*** Texte à lire ***

Shin Yahiro ausculte la vie à Fukushima
Dans la série “fukushima”, le photographe souligne l'ambivalence d'une ville victime de l'accident nucléaire et dépendante de la centrale.
Ville d’Okuma, Région de Futaba, Préfecture de Fukushima. La décontamination de larges parcelles de terrain afin de permettre le retour des habitants est en cours depuis 2012. Bien que la décontamination d’autres villes et champs soit désormais terminée et que leurs habitants puissent y revenir, la majeure partie de la ville d’Okuma est toujours dans une zone qui rend le retour difficile en 2020. © Shin Yahiro
En mars 2011, le Japon est frappé par un tremblement de terre qui occasionne un tsunami, qui lui-même entraîne un accident nucléaire à la centrale de Fukushima, sur la côte nord-est du pays. Une catastrophe qui a agi comme un détonateur pour le photographe Shin Yahiro. « J’ai honte de dire que je ne m’attendais pas à ce qu’une telle catastrophe se produise au Japon avant l’accident nucléaire. Cela m’a aussi fait réfléchir au fait que je ne pensais pas beaucoup au Japon et aux problèmes de mon pays », confie-t-il à Pen.

***

▶ [Problème posé] D'après l'article sur Shin Yahiro, depuis quelle année la décontamination de la ville d'Okuma est-elle en cours ? Les données n'interviennent en rien ici.

*** Données fournies ***

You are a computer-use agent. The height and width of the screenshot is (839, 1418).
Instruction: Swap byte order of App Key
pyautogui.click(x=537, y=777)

***

▶ [Le résultat] Depuis 2012.